Resta saber como que tais lutas poderiam ser radicais em seus locais e focos
isolados? O doente vai se revoltar contra o hospital? Contra os médicos? Contra o
tratamento? E vai propor o que no lugar? Se não fosse trágico, seria cômico ao imaginar
uma cena em que um grupo de doentes saindo de um hospital, alguns rastejando,
reivindicando abolição dos hospitais, ou mudança de sua direção (ou, o que seria mais
condizente, sua transformação num hospício...). Obviamente que existem elementos para se
criticar nos hospitais, nos tratamentos, etc., mas pensar que os doentes em um hospital
efetivariam tal atitude é apenas criar especulações abstratas sem sentido e que não sabe
como alguém leva isso a sério. Tanto mais quanto qualquer uma das alternativas aludidas
acima não passam de meras reformas e bastante restritas, mesmo que não seja só em um
hospital, seja em todos, afeta apenas uma instituição da sociedade. E qual ligação disso com
o movimento revolucionário do proletariado? Esse é mais um mistério que apenas os
místicos Foucault e Deleuze saberiam responder, com seu saber esotérico.
Considerações finais
Em síntese, a discussão de Foucault sobre os intelectuais e o poder apenas revela o
18. 18
vínculo deste intelectual com as relações de poder expressa em sua ideologia, o que apenas
manifesta a relação concreta que outros já demonstraram (Mandosio, 2011). A ideia de um
intelectual específico em substituição ao intelectual universal é apenas a forma
contemporânea assumida por uma das formas da ideologia dominante no sentido de
desmobilizar e retirar o compromisso que alguns intelectuais tinham com a luta proletária e
pela emancipação humana.
Porém, também tem o papel de legitimar e justificar um microrreformismo e a
desarticulação das lutas sociais em geral.
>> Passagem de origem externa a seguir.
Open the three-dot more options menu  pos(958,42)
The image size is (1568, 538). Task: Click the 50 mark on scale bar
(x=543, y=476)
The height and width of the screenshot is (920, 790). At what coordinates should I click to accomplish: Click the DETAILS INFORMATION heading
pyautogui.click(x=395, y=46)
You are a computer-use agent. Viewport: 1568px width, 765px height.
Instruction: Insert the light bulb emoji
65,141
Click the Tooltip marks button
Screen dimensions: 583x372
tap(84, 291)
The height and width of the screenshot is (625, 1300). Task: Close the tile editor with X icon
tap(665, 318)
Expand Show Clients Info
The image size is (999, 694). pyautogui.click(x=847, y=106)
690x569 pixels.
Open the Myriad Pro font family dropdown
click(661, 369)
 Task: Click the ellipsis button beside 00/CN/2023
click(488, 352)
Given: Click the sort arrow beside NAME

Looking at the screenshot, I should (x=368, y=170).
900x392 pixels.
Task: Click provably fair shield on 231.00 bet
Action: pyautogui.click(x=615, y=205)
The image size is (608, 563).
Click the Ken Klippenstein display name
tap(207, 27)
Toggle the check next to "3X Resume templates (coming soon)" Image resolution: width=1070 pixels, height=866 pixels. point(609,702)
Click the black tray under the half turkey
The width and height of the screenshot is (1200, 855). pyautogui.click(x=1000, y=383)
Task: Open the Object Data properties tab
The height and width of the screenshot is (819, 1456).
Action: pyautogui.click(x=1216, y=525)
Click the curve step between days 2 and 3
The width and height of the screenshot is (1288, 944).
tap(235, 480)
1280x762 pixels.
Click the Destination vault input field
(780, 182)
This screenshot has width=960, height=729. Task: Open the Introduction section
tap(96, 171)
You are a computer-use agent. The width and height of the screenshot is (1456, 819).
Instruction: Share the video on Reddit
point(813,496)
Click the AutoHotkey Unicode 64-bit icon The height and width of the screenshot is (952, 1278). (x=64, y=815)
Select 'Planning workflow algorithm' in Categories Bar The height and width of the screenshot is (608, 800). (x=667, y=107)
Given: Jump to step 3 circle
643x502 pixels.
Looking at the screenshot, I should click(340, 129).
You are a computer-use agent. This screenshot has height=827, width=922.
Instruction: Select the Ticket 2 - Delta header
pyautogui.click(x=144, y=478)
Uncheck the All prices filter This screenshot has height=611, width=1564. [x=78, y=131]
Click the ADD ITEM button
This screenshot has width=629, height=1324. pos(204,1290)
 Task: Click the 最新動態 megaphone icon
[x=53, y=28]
No fundo, ambas as coisas provocam uma
tentativa de isolar o proletariado em sua luta pela transformação social, pois busca afastar
os intelectuais e demais grupos explorados e oprimidos de uma luta mais geral e articulada,
gerando a fragmentação, o isolamento, além de produzir ideologias que reforçam isso (e faz
isto dizendo que está fazendo justamente o contrário). O Maio de 1968 é o grande fantasma
que essa ideologia busca esconjurar.
Essa ideologia, ao lado de outras, teve uma certa eficácia e conseguiu reforçar
tendências conservadoras no interior da intelectualidade – que pode se dedicar aos seus
exercícios de especialista descomprometido com o pretexto de ser um intelectual específico
– e o microrreformismo em movimentos sociais, organizações políticas e propostas
produzidas por grupos ou indivíduos.
Porém, a análise que ultrapassa o seu próprio discurso mostra, na verdade, que a
ligação entre intelectuais e poder é indissolúvel, não apenas com as relações de poder nas
instituições, como quer Foucault, mas sim com o poder estatal que lança seus tentáculos
sobre todas elas, como demonstrou na sua prática o próprio Foucault. A única forma do
intelectual não servir ao poder é negando tanto o seu vínculo de especialista (“específico”)
quanto às pretensões do universalismo abstrato e outras ideologias sobre sua função e
papel, bem como rompendo com sua identificação de classe e profissional. O intelectual só
pode ser revolucionário negando-se a si mesmo como intelectual e lutando pela
transformação revolucionária da sociedade ao lado do proletariado.